Task statement |
Transcribe nothing but the lines from the one with "Where should I click to: Select" to the end of the entries, both included, keeping each exact and leaving every picture out.
□ □ □ □ □ □ □
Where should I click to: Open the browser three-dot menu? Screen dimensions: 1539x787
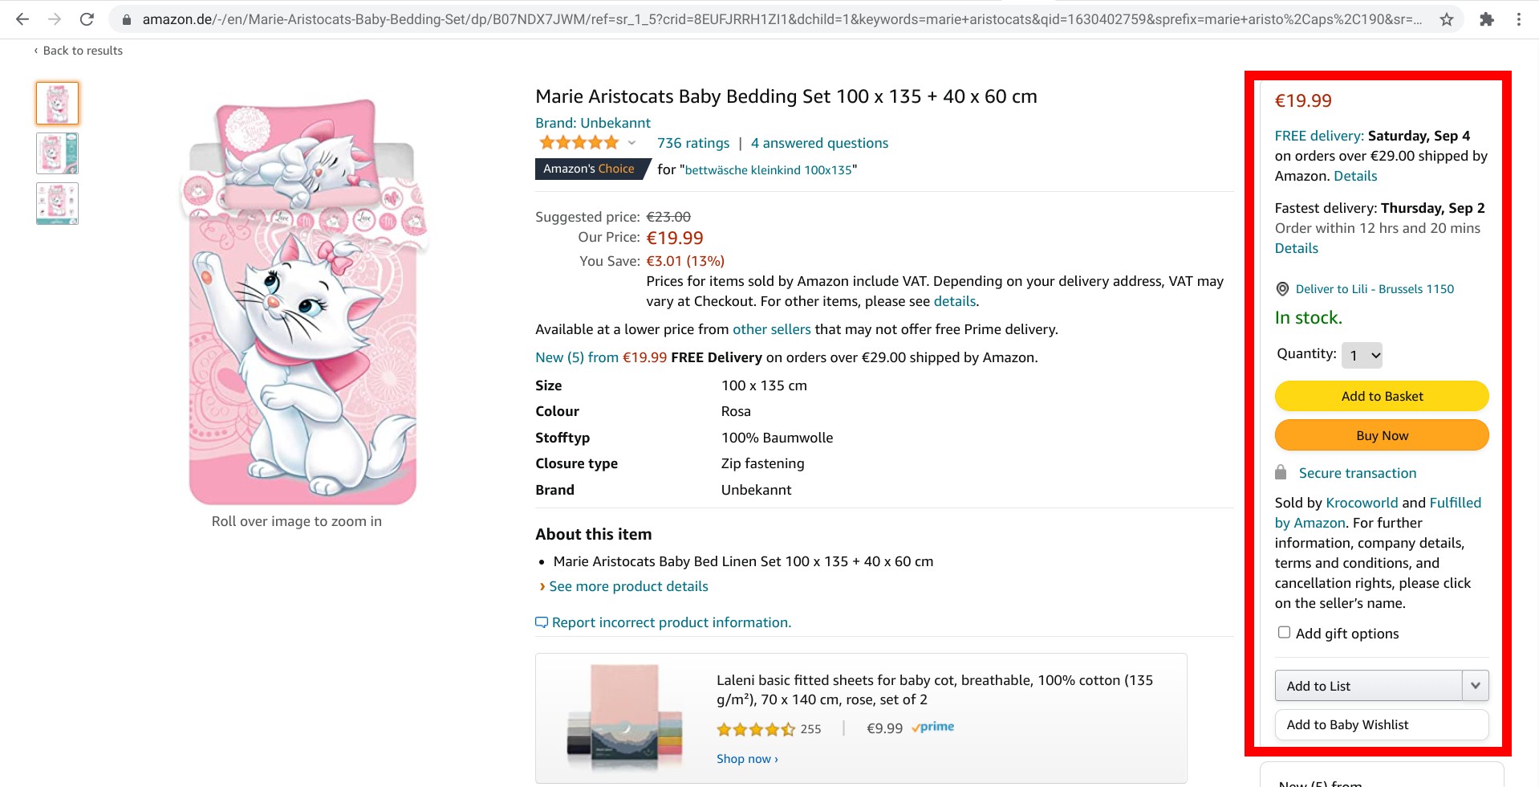[x=1519, y=19]
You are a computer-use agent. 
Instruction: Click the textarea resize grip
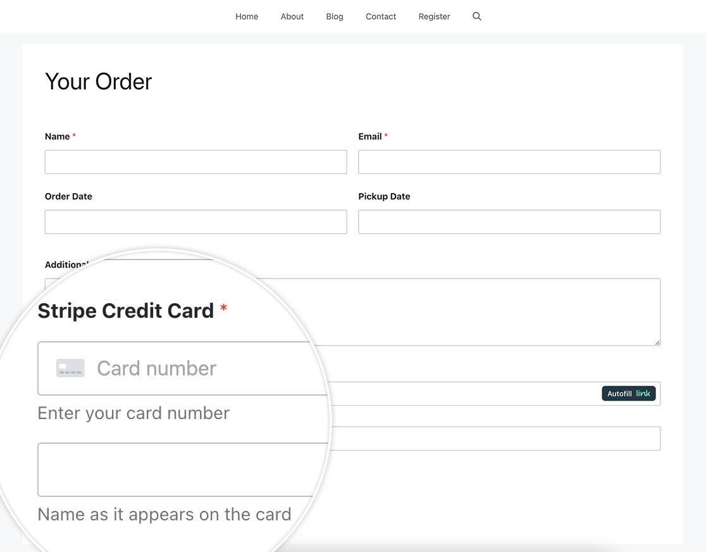[x=657, y=343]

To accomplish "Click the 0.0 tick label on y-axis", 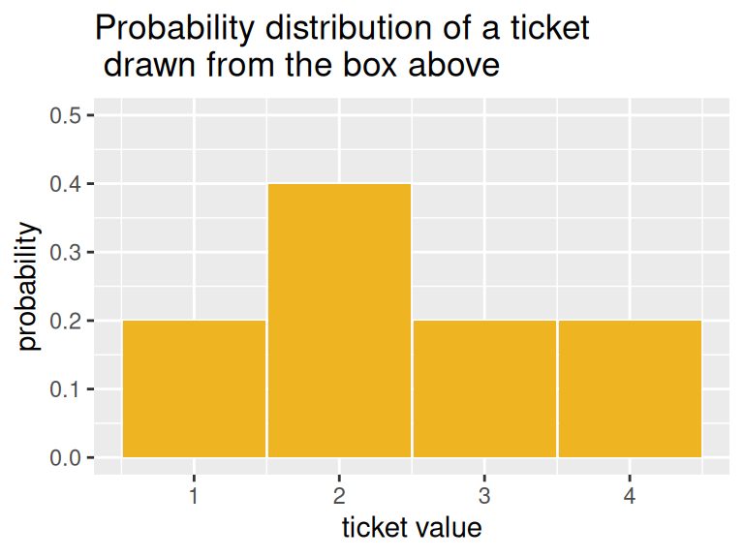I will 66,457.
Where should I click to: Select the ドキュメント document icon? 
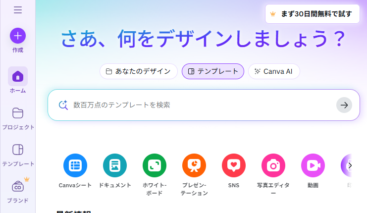(x=115, y=165)
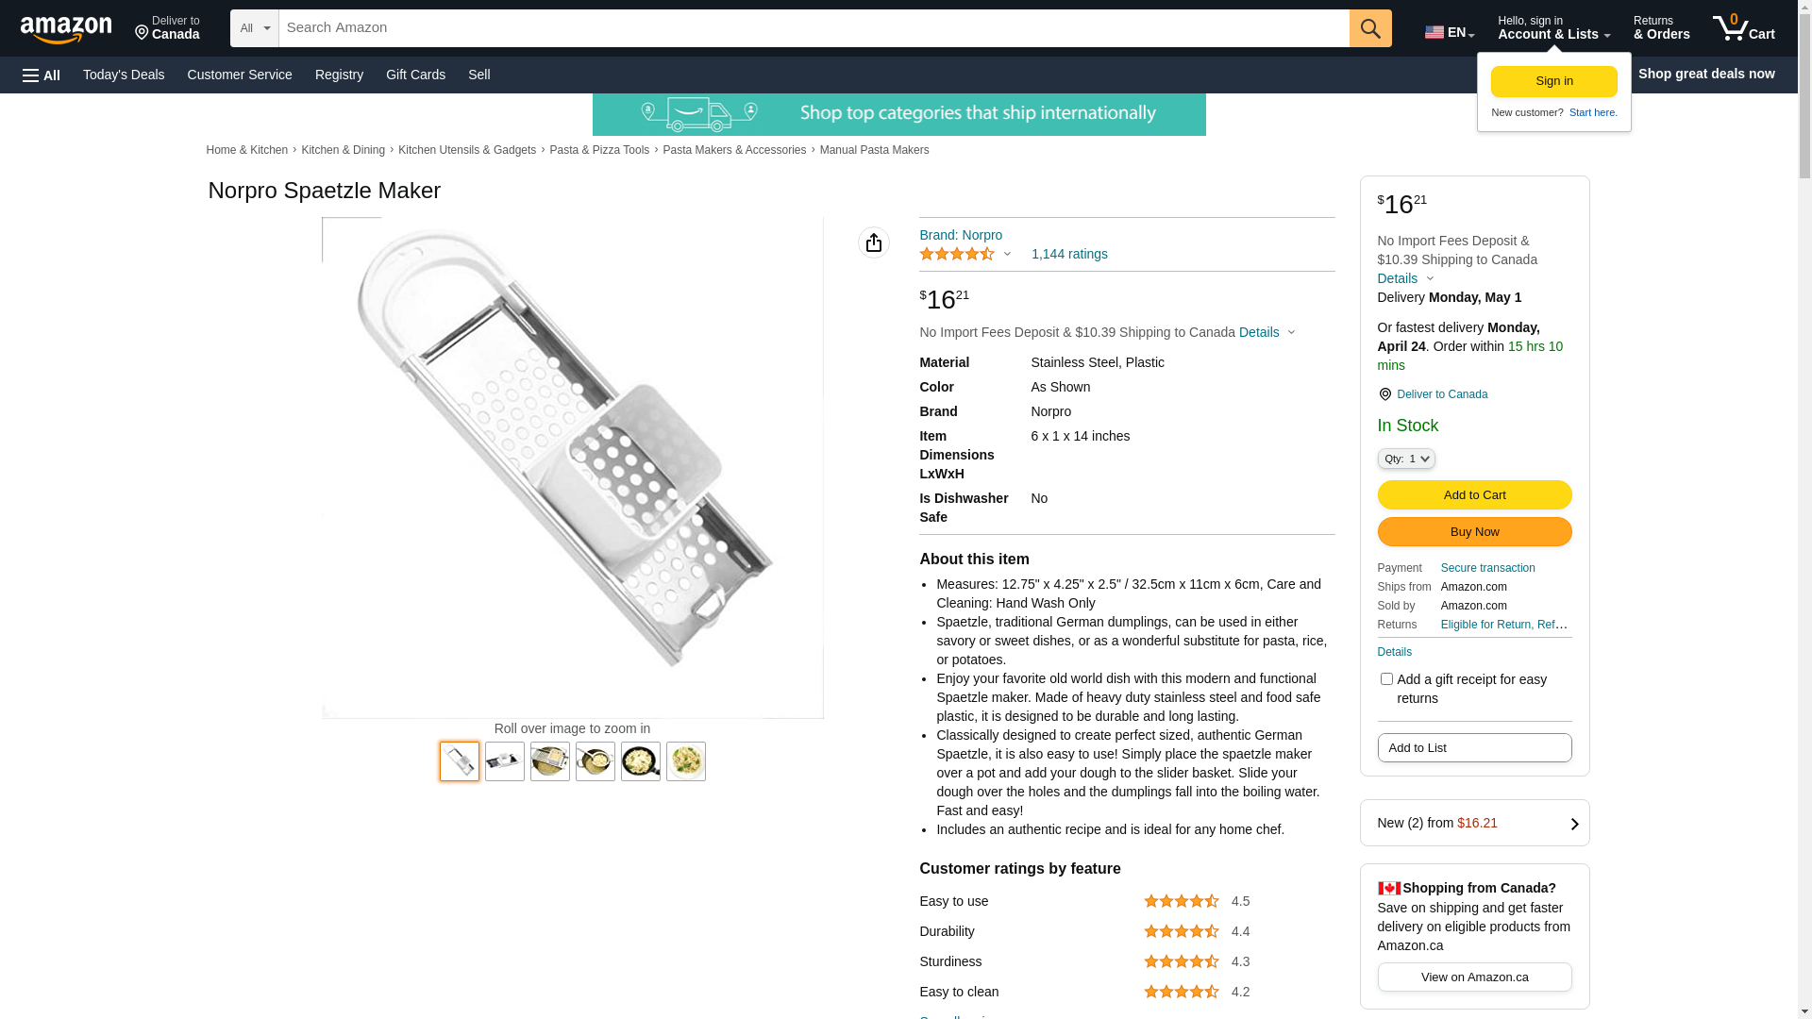Click the share icon beside product image
Viewport: 1812px width, 1019px height.
pos(874,242)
□ □ □ □ □ □ □
Finished exercise |
Where should I click to: Select the ドキュメント document icon? 
(x=115, y=165)
Click the share icon beside product image
Viewport: 1812px width, 1019px height.
pos(874,242)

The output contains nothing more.